Taxpayers Can Ill Afford County Plan Proposed Takeover Of Independent Health District Raises Concerns About Public’s Health, Purses
Spokane County’s proposed hostile takeover of the health district would cost taxpayers at least $300,000 for higher employee insurance premiums, financial records show.
Takeover critics say that’s one more reason why the merger should be stopped.
A new state law gives counties the option of pulling health districts under their umbrellas starting next January. Two of three Spokane County commissioners have said the county can do a better job running the agency, and are expected to pass a resolution in late August authorizing the merger.
No one at the nowindependent health district supports the change. Most critics fear for their jobs if they speak out publicly.
Their views are supported by the secretary of the Washington Department of Health. Bruce Miyahara, the state’s top public health official, will visit Spokane on Wednesday out of concern that the takeover will jeopardize public health.
The Spokane County Health District has been independent for 25 years. A board that includes the three county commissioners, three Spokane City Council members and two small-town mayors oversees the district.
Financial figures obtained under the state open records law indicate the health district pays far less in employee insurance premiums than does Spokane County.
County officials were not available Friday to explain why. One reason could be that the county submitted more claims to insurers.
“Maybe they’ve had a bunch of sick people,” a health district official said.
The health district insures its 224 full-time employees for less than $950,000 a year. Spokane County’s costs to insure the same workers would be $1,237,076, according to a health district memo to the county.
If health district employees and their families opted for the county’s best insurance coverage, the extra costs to taxpayers could top a half-million dollars a year, the memo states.
County Commissioner Phil Harris was surprised.
“Maybe we ought to look at switching our people into their program,” he said.
But it’s doubtful that’s even possible.
The costs of putting the health district under the county is a secondary concern for most critics.
They fear public health policies would be politicized, resulting in the elimination of controversial social programs.
County Commissioner Steve Hasson already has suggested that the environmental health program - the department that regulates restaurants and septic tanks - should be placed under the county building department. The building department is a permitting agency, not a policy regulator, so joining the two functions would be unorthodox, Miyahara said.
Hasson could not be reached for comment.
Other agencies joining the fight against the takeover are the Spokane County Medical Society and Empire Health Services, the owner of Deaconess Medical Center and Valley Hospital and Medical Center.

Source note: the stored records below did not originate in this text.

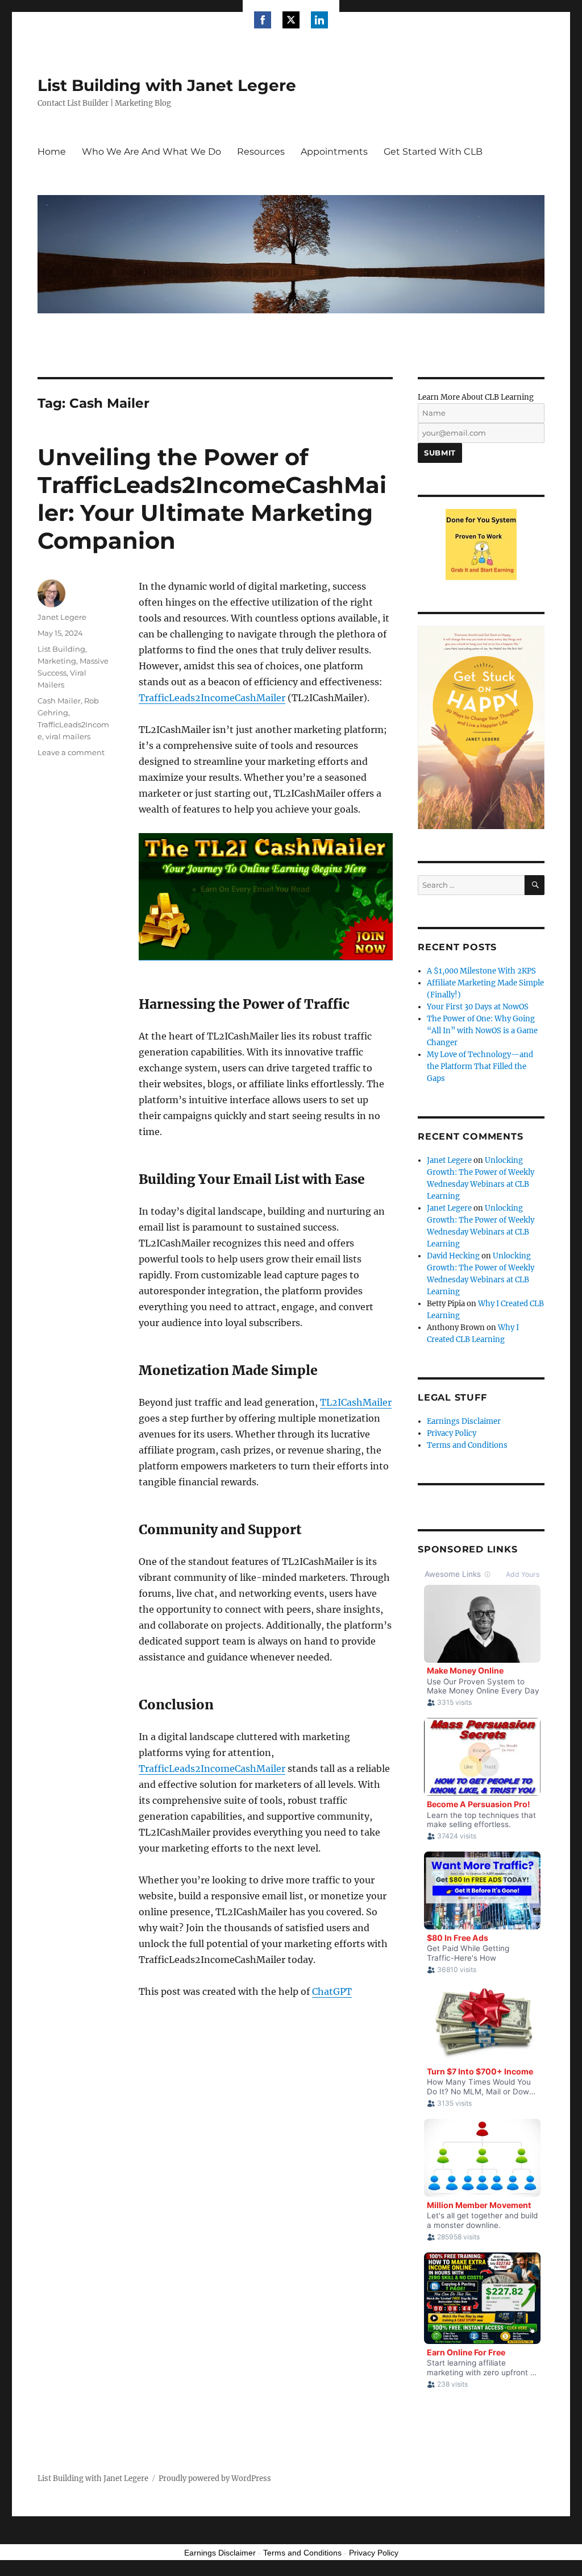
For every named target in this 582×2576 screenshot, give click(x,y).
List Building (61, 648)
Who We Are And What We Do (151, 151)
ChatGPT (332, 1991)
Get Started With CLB (433, 151)
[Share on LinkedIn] (319, 19)
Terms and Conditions (467, 1445)
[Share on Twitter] (291, 19)
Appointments (334, 151)
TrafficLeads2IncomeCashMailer (212, 697)
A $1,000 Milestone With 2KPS (481, 971)
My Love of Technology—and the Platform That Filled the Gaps (480, 1066)
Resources (261, 151)
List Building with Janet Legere (167, 85)
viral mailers (67, 736)
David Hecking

A citizens group also has been formed - Concerned Citizens for Public Health Protection. The group formerly was called SCAT (Spokane Citizens Against Takeover) but was renamed to rid the reference to animal droppings. It includes private citizens and health district employees.
The group’s organizer, insurance agency owner Ian Cunningham, said the health district is “widely admired and respected. If it’s not broke, why fix it?
“Public health decisions need to be made by people who are dedicated to public health issues,” he said. “That’s the best way to prevent political pressures from jeopardizing public health.”
Miyahara will attend a series of meetings Wednesday to voice his concerns over the takeover.
The first meeting is open to the public from 7 to 9 a.m. in rooms 265 and 268 at the Deaconess Health and Education Center Building, 910 W. 5th.
Miyahara also is trying to get a meeting with county commissioners, although he said Hasson turned him down.
While it appears there is no authority to stop the merger, Miyahara said the state would step in and run the health district if environmental and health regulations were short-circuited.
For example, if the county started approving more septic tanks and backed away from a legal commitment to install sewers, the state could intercede, he said.
“My concern is that attention to public health responsibilities not get lost in what appears to be a political issue,” Miyahara said.
“If development concerns appear to be overriding public health issues,” he said, “the state may need to get involved in…actually running the program.”
That could cost taxpayers more because they would have to pay the state.
Commissioner Harris said that won’t be necessary. He said he has “too damn much integrity” to set policies that favor developers and risk public health.
“I’d never vote for anything that would hurt our community medically, physically, whatever,” Harris said.